Native PyTorch Autocast

Autocast is a native PyTorch module that allows running mixed precision training without extensive modifications to existing FP32 model script. It executes operations registered to autocast using lower precision floating datatype. The module is provided using the torch.amp package.

For more details on PyTorch autocast, see https://pytorch.org/docs/stable/amp.html.

Using Autocast on HPU

To use autocast on HPU, wrap the forward pass (model+loss) of the training to torch.autocast:

with torch.autocast(device_type="hpu", dtype=torch.bfloat16):
   output = model(input)
   loss = loss_fn(output, target)
loss.backward()

For an example model using autocast on HPU, see PyTorch Torchvision on GitHub.

Registered Operators

There are three types of registration to torch.autocast:

  • Lower precision - These ops run in the lower precision bfloat16 datatype.

  • FP32 - These ops run in the higher precision float32 datatype.

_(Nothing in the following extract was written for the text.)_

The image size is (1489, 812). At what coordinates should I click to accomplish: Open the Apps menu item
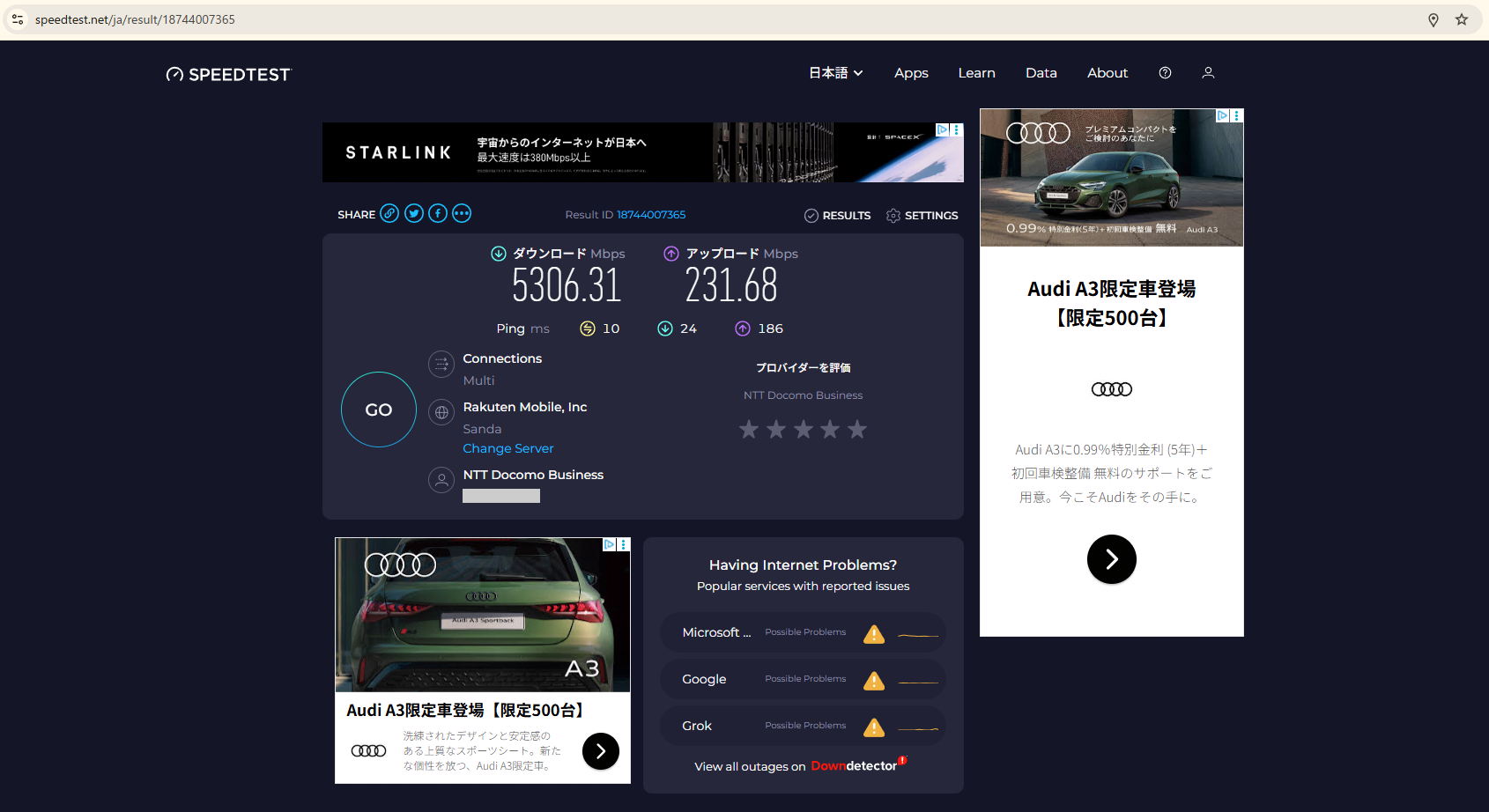click(911, 73)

  • Promote - These ops run in the highest precision datatypes among its inputs.

The default list of supported ops for each registration type are internally hard-coded. The following provides the default list of registered ops for each type:

  • Lower precision: addmm, addbmm, batch_norm, baddbmm, bmm, conv1d, conv2d, conv3d, conv_transpose1d, conv_transpose2d, conv_transpose3d, dot, dropout, feature_dropout, group_norm, instance_norm, layer_norm, leaky_relu, linear, matmul, mean, mm, mul, mv, softmax, log_softmax

  • FP32: acos, addcdiv, asin, atan2, bilinear, binary_cross_entropy, binary_cross_entropy_with_logits, cdist, cosh, cosine_embedding_loss, cosine_similarity, cross_entropy_loss, dist, div, divide, embedding, embedding_bag, erfinv, exp, expm1, hinge_embedding_loss, huber_loss, kl_div, l1_loss, log, log10, log1p, log2, logsumexp, margin_ranking_loss, mse_loss, multi_margin_loss, multilabel_margin_loss, nll_loss, pdist, poisson_nll_loss, pow, reciprocal, renorm, rsqrt, sinh, smooth_l1_loss, soft_margin_loss, softplus, tan, topk, triplet_margin_loss, truediv, true_divide

  • Promote: add, addcmul, addcdiv, cat, div, exp, mul, pow, sub, iadd, truediv, stack

Note

Float16 datatype is not supported. Ensure that BFloat16 specific OPs and functions are used in place of Float16; for example, tensor.bfloat16() should be used instead of tensor.half().

Override Options

In addition to the native PyTorch autocast functionality, SynapseAI allows for overriding the default lower precision and FP32 lists. To override these lists, add a file which includes a list of new-line separated ops and pass its location using LOWER_LIST and FP32_LIST environment variables. Since registration for autocast occurs during loading habana modules, these variables have to be set before habana_frameworks.torch.core is imported.

The below shows an example using lower precision and FP32 lists:

os.environ['LOWER_LIST'] = '/path/to/lower_list.txt'
os.environ['FP32_LIST'] = '/path/to/fp32_list.txt'

import torch
import habana_frameworks.torch.core as htcore

N, D_in, D_out = 64, 1024, 512
x = torch.randn(N, D_in, device='hpu')
y = torch.randn(N, D_out, device='hpu')

model = torch.nn.Linear(D_in, D_out).to(torch.device('hpu'))
optimizer = torch.optim.SGD(model.parameters(), lr=1e-3)

for t in range(500):
   with torch.autocast(device_type='hpu', dtype=torch.bfloat16, enabled=args.is_autocast):
       y_pred = model(x)
       loss = torch.nn.functional.mse_loss(y_pred, y)
   optimizer.zero_grad()
   loss.backward()
   optimizer.step()

Note

  • Since autocast works on the C++ level, ops names may differ between Python and C++ levels. All ops applicable for autocast can be found in [python-packages-path]/torch/include/ATen/RegistrationDeclarations.h.

  • Custom ops are currently not supported.

Autocast Cache

torch.autocast includes cache_enabled parameter which is enabled by default. It controls the functionality of caching cast operations to reuse them, when one tensor is an input to more than one operator registered for autocast. In Habana modules, the underlying graph mode handles this optimization. Therefore, autocast caching is permanently disabled on HPU.